Here an example is given, like this is the address 220.127.116.11, this can be the address of any site but ideally as humans, when we want to remember something we cannot remember this many numbers.
So if in that case if it's the domain name in the place of IP address, domain name means if it contains words, we can remember them easily
So, if I want to visit learnvern's website and I have words like "learnvern.com", I can easily remember and redirect.
There are possibilities of making mistakes in numbers but we cannot make mistakes in words due to the spelling generation, so that's why in the URL compared to IP address if we type words and redirect it is much more effective but for the system, whether we use numbers or words it redirects us on the same website.
The words are for our feasibility.
So, here we saw what URLs are, usually URL is an address.
There's a particular syntax for URL as shown here.
The scheme, then a colon followed by a double forward slash then prefix dot domain colon port, path after the port again after the forward-slash File name.
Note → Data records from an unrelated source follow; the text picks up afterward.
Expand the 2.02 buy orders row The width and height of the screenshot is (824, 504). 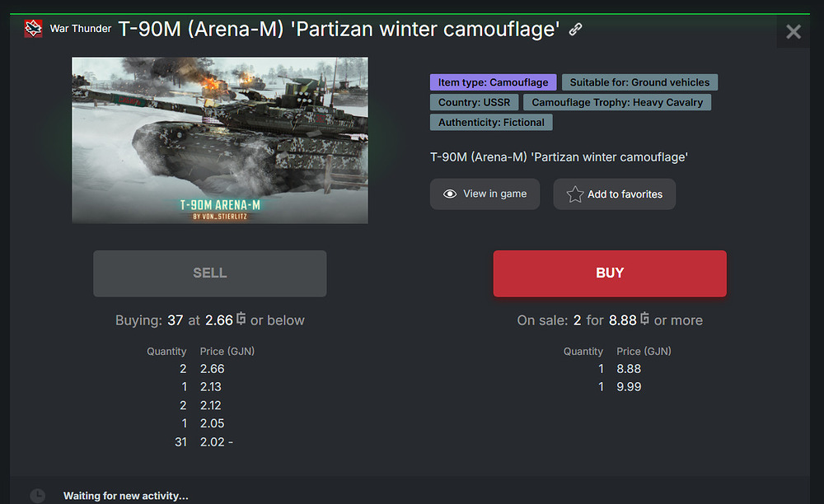(204, 442)
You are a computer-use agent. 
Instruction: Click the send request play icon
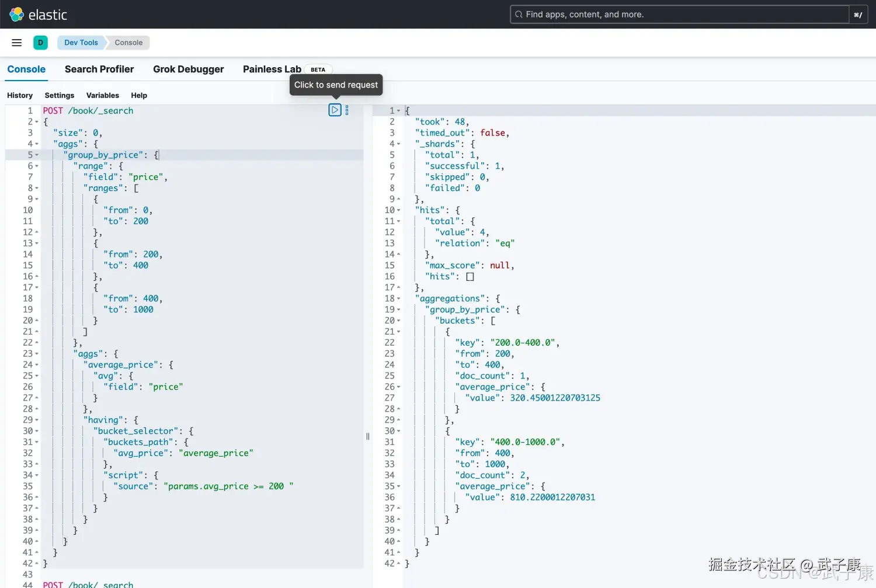pyautogui.click(x=335, y=110)
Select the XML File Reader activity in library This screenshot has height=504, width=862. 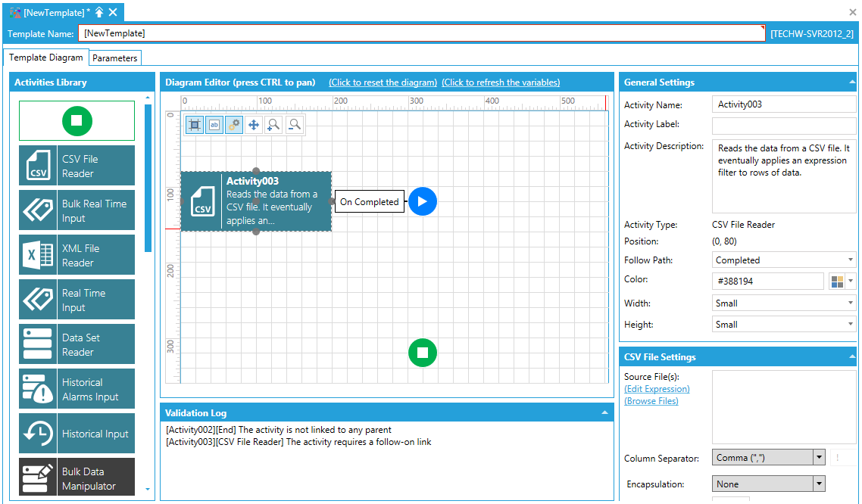coord(77,255)
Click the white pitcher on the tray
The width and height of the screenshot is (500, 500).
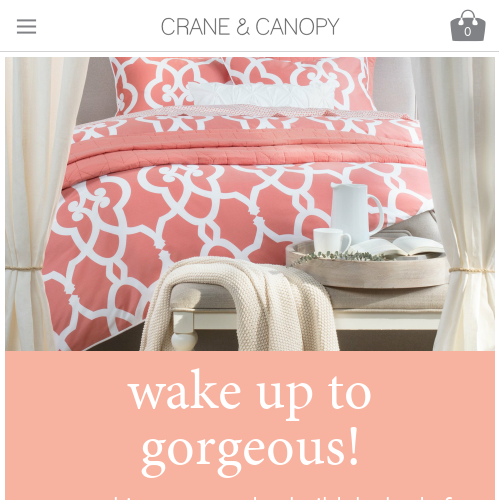click(357, 212)
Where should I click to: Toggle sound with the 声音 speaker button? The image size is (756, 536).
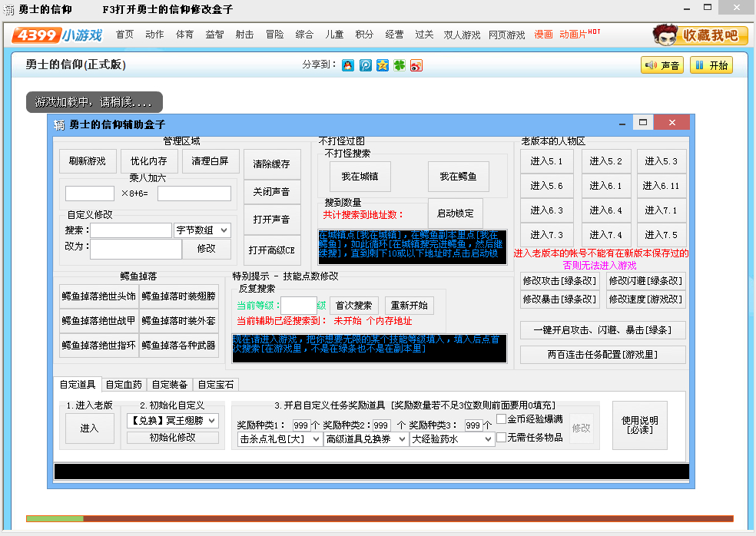662,65
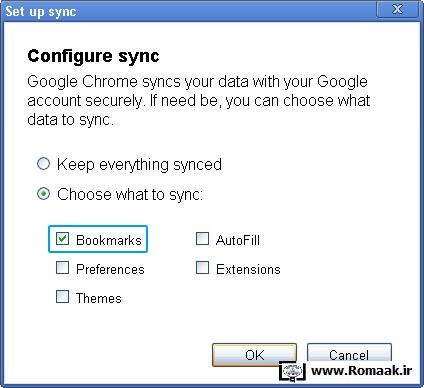This screenshot has width=424, height=388.
Task: Select the Choose what to sync radio button
Action: click(43, 194)
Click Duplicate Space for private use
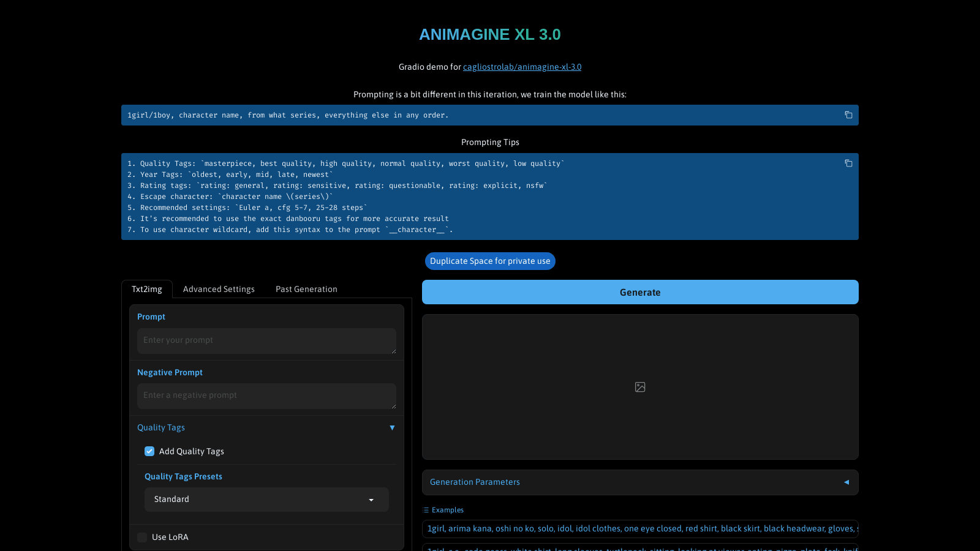The height and width of the screenshot is (551, 980). pyautogui.click(x=490, y=261)
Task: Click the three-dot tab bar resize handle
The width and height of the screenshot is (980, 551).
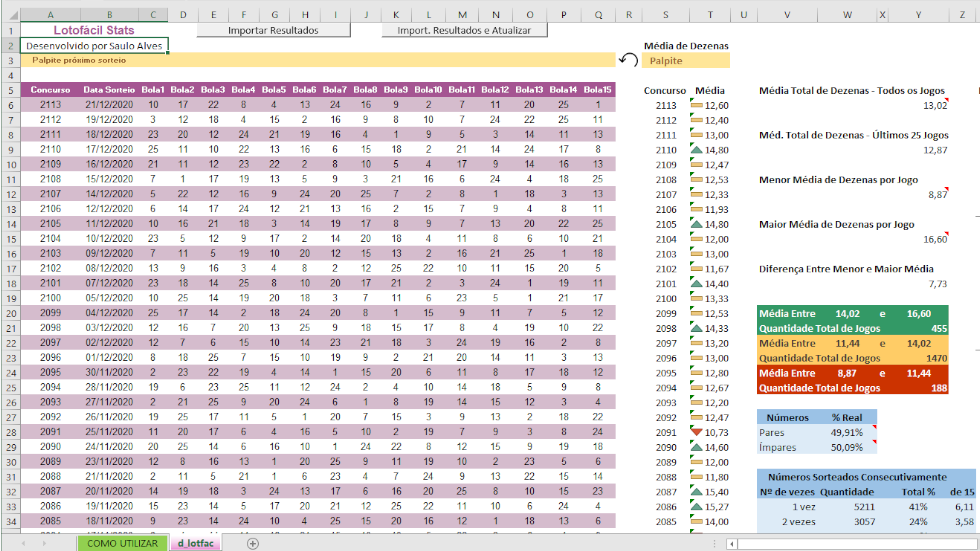Action: pyautogui.click(x=716, y=543)
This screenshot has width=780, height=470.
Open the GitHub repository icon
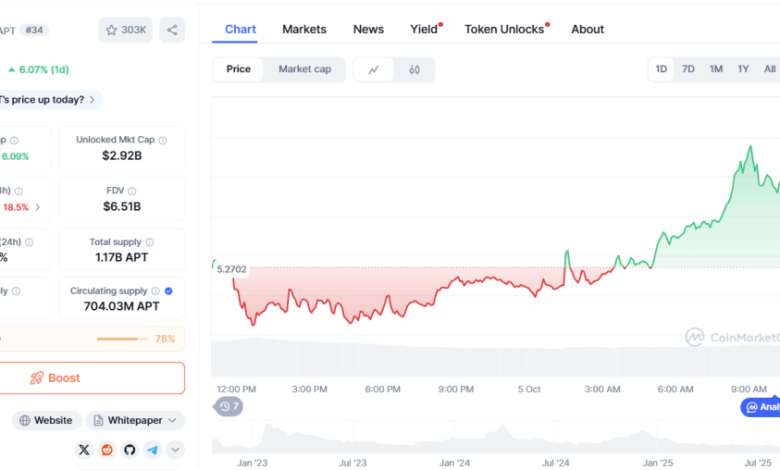click(129, 450)
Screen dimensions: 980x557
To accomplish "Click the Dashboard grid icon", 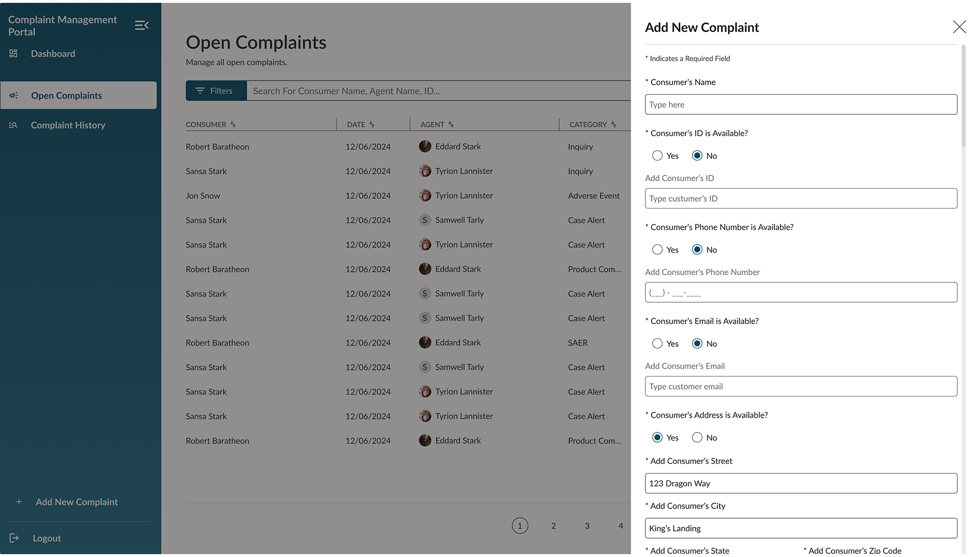I will (14, 54).
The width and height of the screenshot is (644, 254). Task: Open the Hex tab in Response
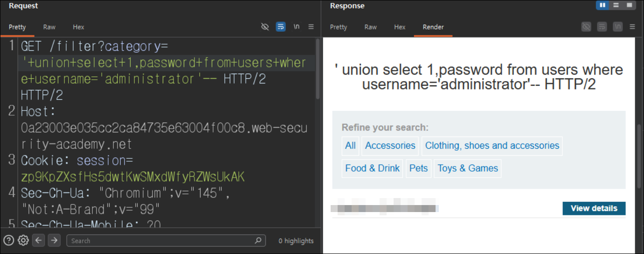pyautogui.click(x=400, y=27)
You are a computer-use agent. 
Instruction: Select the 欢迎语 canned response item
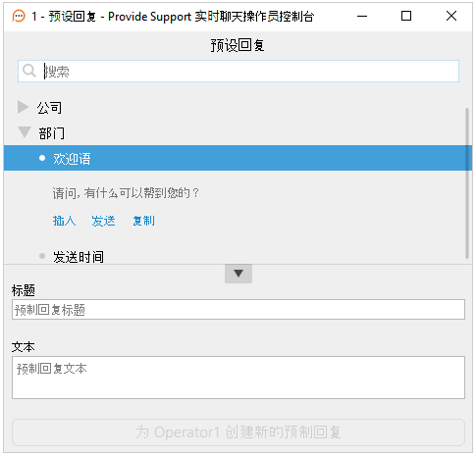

So this is a normal syntax of the URL.
We will one by one see the things in it.
Let's say the first is the scheme, the scheme is the protocol or provider of the internet service.
We have two schemes available: the first is HTTP and second is the HTTPS.
Let's say I go to chrome.
HTTPS colon double slash learnvern dot com.
So when I click the URL bar, I get HTTPS which indicates this is our scheme, which means this is the protocol of the internet service provider.
This means which protocol we are using, we are using HTTPS ( HyperText Transfer Protocol Secure), HTTP is also available in its place that is less secure as compared to HTTPS.
So we have two methods, either we go with HTTP or we can go with HTTPS, so we can use any one of them.
Then it is the prefix, what is a prefix?
Like, normally we have WWW which is defined as the World Wide Web, so mostly all the sites start with WWW.
Let's say www.learnvern.com or www.google.com or any other site.
Usually, what's added before is the prefix it's www or something else.
After that it is the domain, domain means if I open learnvern's website the domain is learnvern.com.
I am repeating,
If I open the site of learnvern the domain will be learnvern.com, if I open any other site the domain can be something else or some other name.
If we are opening an India related site, dot in, comes in the place of dot com, if we are opening a UK based site dot UK shows up.
For example, learnvern.uk or learnvern.in
But those domains should exist, if we randomly open the website by typing dot com or dot in, the possibilities are that the website might not exist.
So, firstly you must be clear that the website you are visiting exists or not.
So that was the example of the domain.
After that, it is the Port.
Port means, on which port or port number our website has been defined, or on which port number the site is hosted.
So let's say, it can be any port like 8080, 5442 any number of ports are available.
Port numbers usually are between 0 to 65535.
This means it can be any one from 0 to six thousand five thirty-five in which few ports numbers are reserved.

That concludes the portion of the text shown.